::: INPUT FOR THIS TASK :::

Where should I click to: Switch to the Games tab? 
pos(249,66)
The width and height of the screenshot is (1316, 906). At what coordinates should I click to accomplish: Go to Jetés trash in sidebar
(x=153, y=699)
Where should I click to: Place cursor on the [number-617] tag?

:::
::: INPUT FOR THIS TASK :::

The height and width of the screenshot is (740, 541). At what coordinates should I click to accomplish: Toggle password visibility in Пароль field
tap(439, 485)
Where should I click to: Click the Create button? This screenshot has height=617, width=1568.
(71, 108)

:::
::: INPUT FOR THIS TASK :::

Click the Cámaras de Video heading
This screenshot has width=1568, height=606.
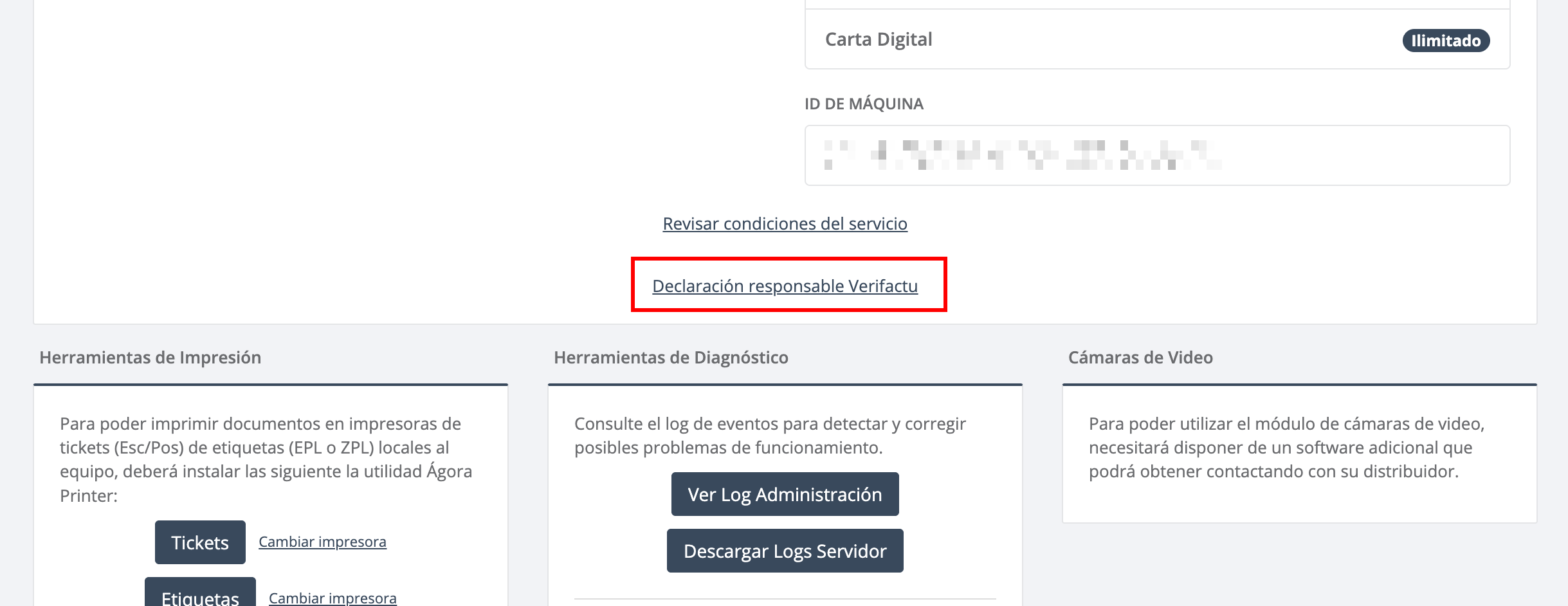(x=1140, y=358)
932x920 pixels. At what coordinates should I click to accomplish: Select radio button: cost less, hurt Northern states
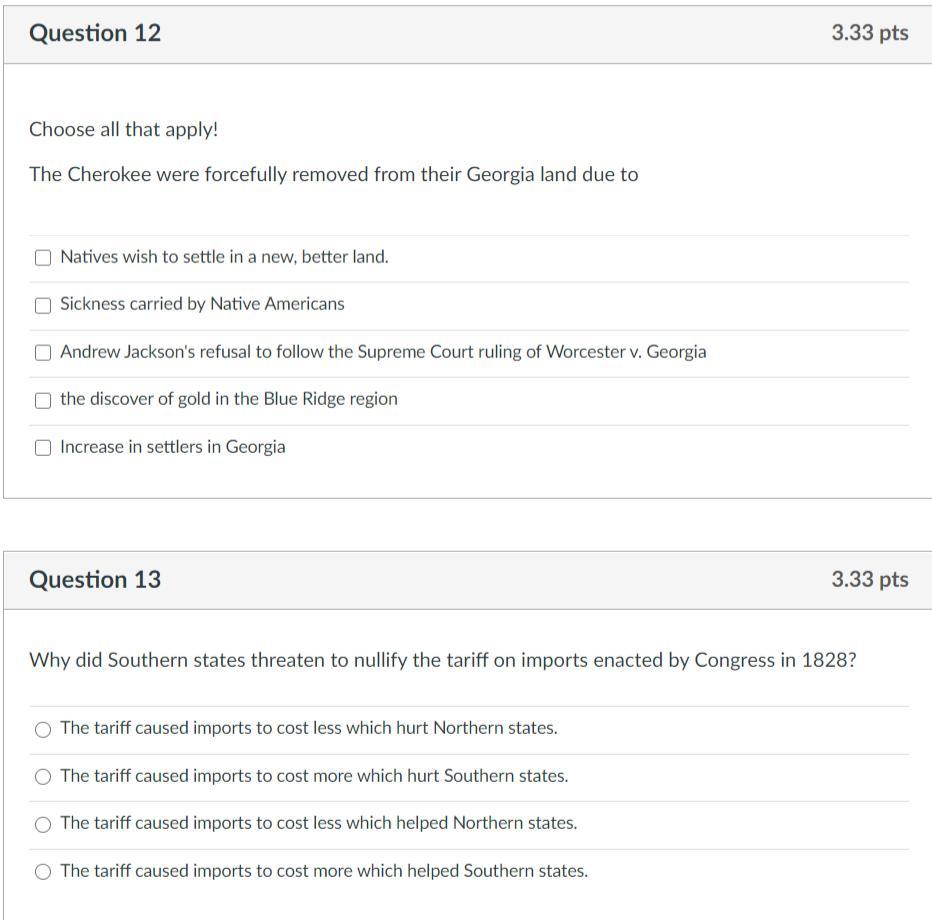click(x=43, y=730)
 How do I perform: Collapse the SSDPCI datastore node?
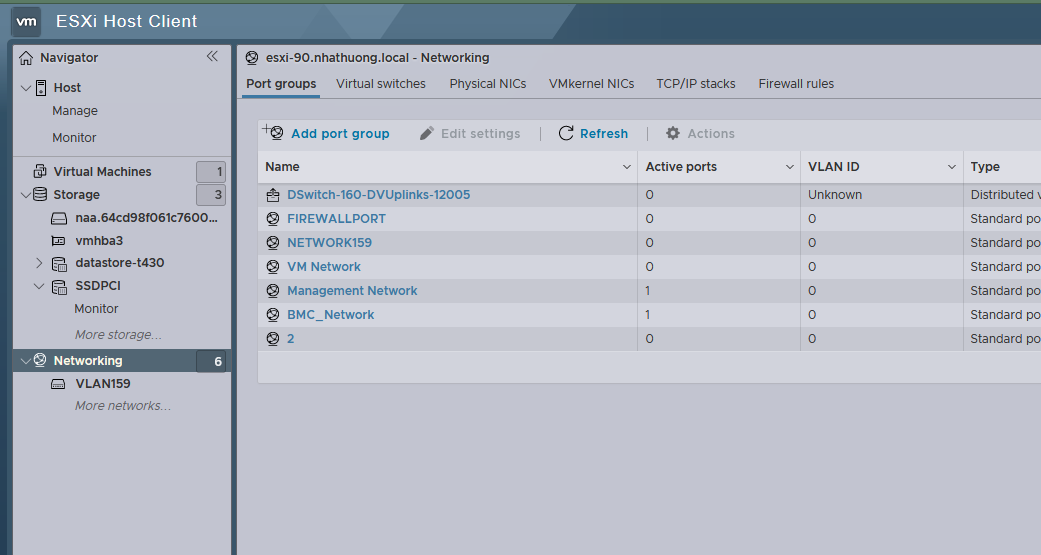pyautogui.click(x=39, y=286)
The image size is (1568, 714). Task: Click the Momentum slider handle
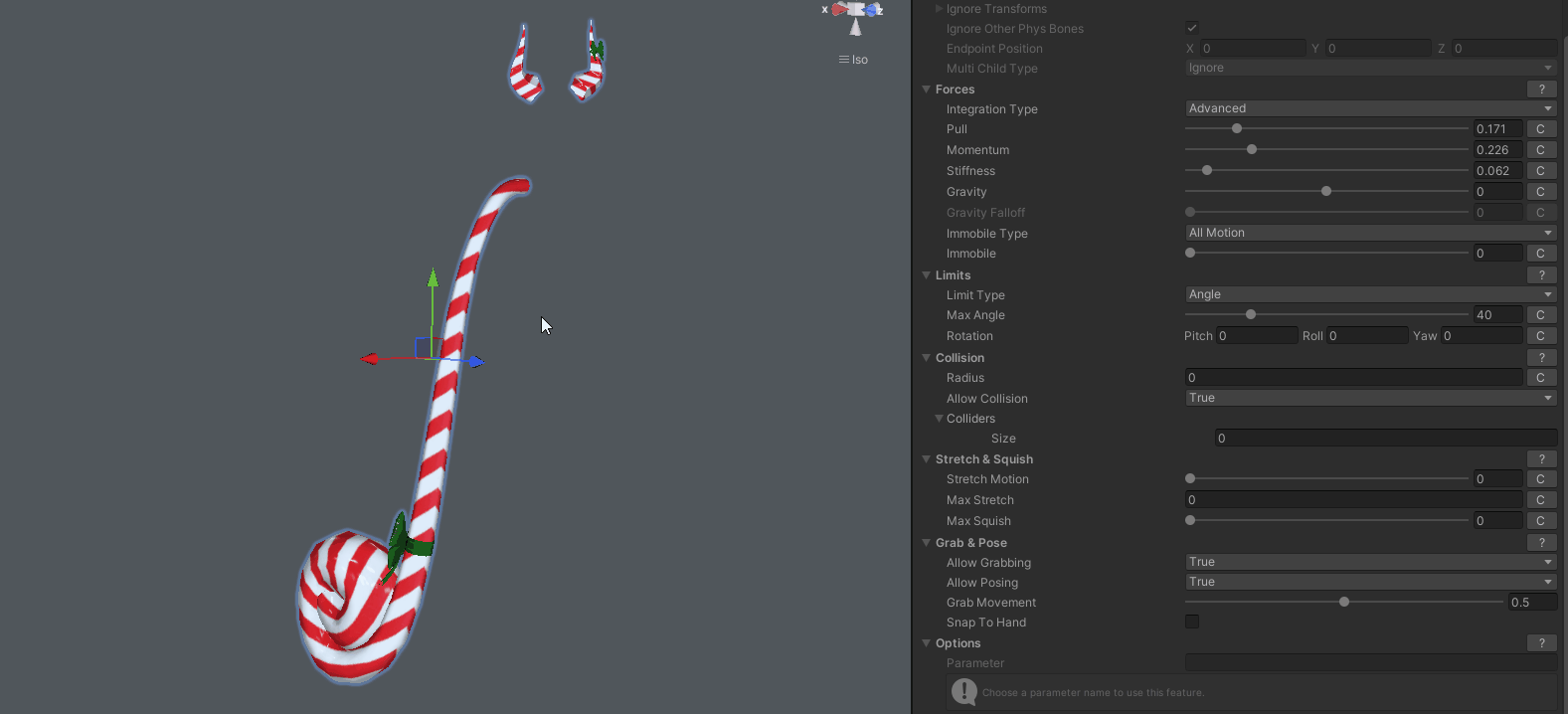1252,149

:::

Going down the listing above, begin printing at the line with "Where should I click to: Switch" and finish with the line with "Where should I click to: Place", exactly as they appear.

▸ **TASK ANSWER**:
Where should I click to: Switch to the Games tab? 
pos(249,66)
The width and height of the screenshot is (1316, 906). At what coordinates should I click to accomplish: Go to Jetés trash in sidebar
(x=153, y=699)
Where should I click to: Place cursor on the [number-617] tag?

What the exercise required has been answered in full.